Everyone seems to have their version of "lettuce wrap". The Thais have Puk Hao, and the Ang Mohs have something along the line too. I think this is a variation of the same theme.

It makes great finger food at parties, where one has to participate in the wrapping of the 'parcel'. It can be prepared well in advance ( and let the flavor sink in), and warmed up again before serving.

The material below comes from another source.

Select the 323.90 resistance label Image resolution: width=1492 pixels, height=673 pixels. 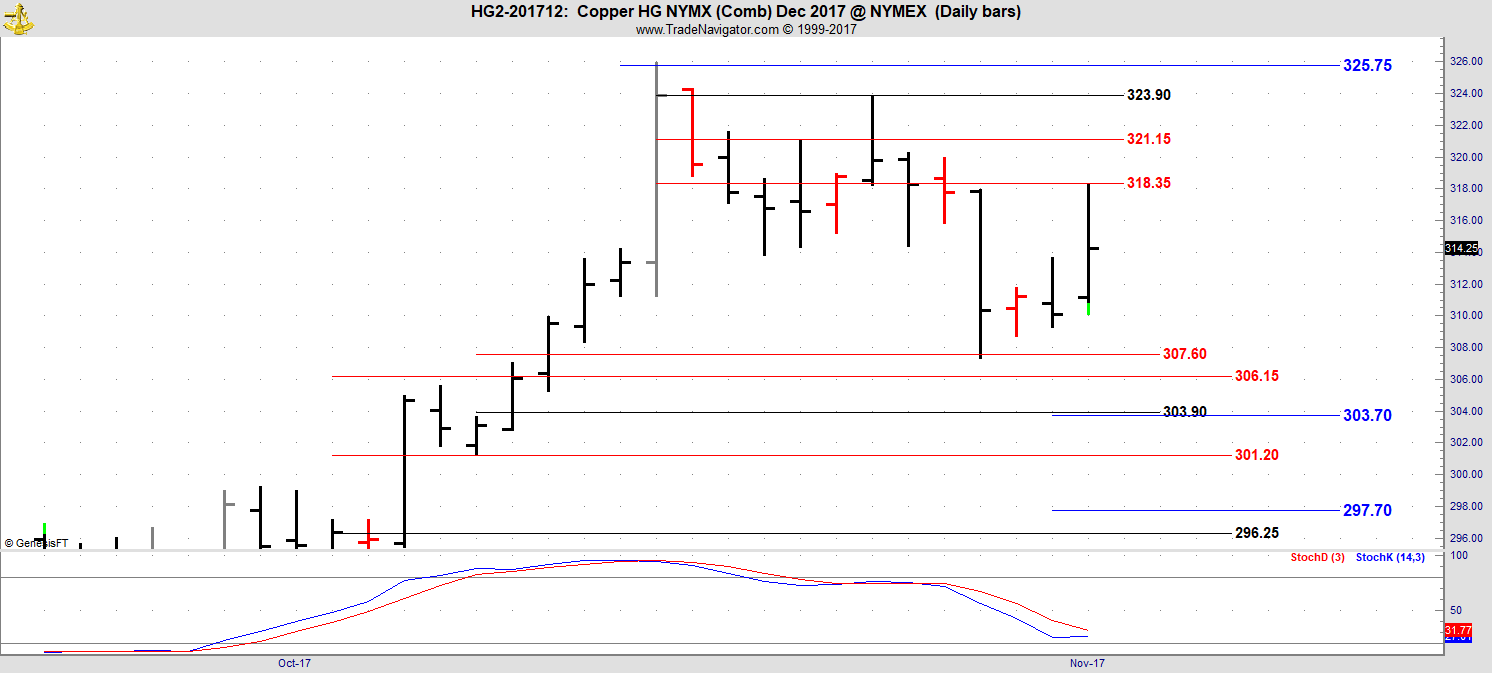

Jui-Hu Chiew is julienned cuttlefish. This is what that differentiates this from other lettuce wrap. Sambal Belacan is spread over the lettuce leaf before the Jui-Hu Char is piled on. The Sambal is easily made with ½ a dozen of chillies blended/pounded with about 10gm. of Belacan (shrimp paste) with Kasturi lime juice, sugar and salt added.


1 Head Lettuce

20 gm. Jui-Hu-Chiew

4 Cloves Garlic (Minced)

100 gm. Minced Pork

100 gm. Shrimps (Chopped)

1½ Kg. Julienned Jicama (Bangkuang)

20 gm. Dried Chinese Mushroom (Diced)

30 gm. Carrot (Julienned)
1 Cup Chicken Stock
3 tbsp. Fried Shallots
Sambal Belacan


Add about a ¼ cup of oil onto a heated wok. Quickly stir-fry the Ju-Hu-Chiew until you heard a blistering sound of "piak!". They will be slightly crispy. Scoop out of the wok and set aside.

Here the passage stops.